Peter M. Monti, PhD, is Professor of Medical Science and Director of the Center for Alcohol and Addiction Studies and the Clinical Psychology Training Consortium at Brown University. His research is supported by a Senior Research Scientist Award from the Department of Veterans Affairs and he holds research grants from the National Institute on Alcohol Abuse and Alcoholism (NIAAA), the National Institute on Drug Abuse (NIDA), and the Department of Veterans Affairs. Widely published, Dr. Monti is coauthor of Treating Alcohol Dependence: A Coping Skills Training Guide.

Suzanne M. Colby, PhD, is Assistant Professor of Psychiatry and Human Behavior at Brown University. Currently, she is Principal Investigator on a National Cancer Institute research grant designed to study teen smoking and quitting, and Co-Principal Investigator on two major research grants from NIAAA and NIDA that study motivational interventions with adolescents.
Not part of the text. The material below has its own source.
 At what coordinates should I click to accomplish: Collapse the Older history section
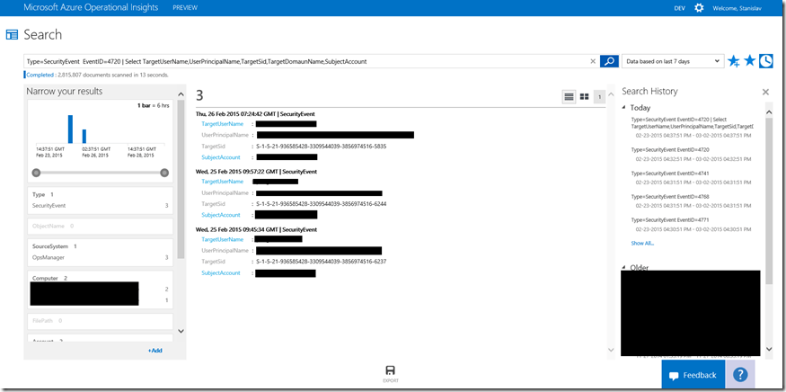625,267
Dr. Colby's recent publications have focused on nicotine dependence among youth, adolescent substance use prevalence and diagnosis, and innovative brief interventions.

Tracy A. O'Leary, PhD, is Assistant Professor of Psychiatry and Human Behavior at Brown University. She is currently studying college student drinking and is Project Director on a research grant from NIDA to test the efficacy of a brief, individual motivational interview for reducing rates and prevalence of adolescent smoking. Dr. O'Leary's recent publications have focused on anxiety and cocaine abuse, and predictors of motivation to change drinking in adolescents.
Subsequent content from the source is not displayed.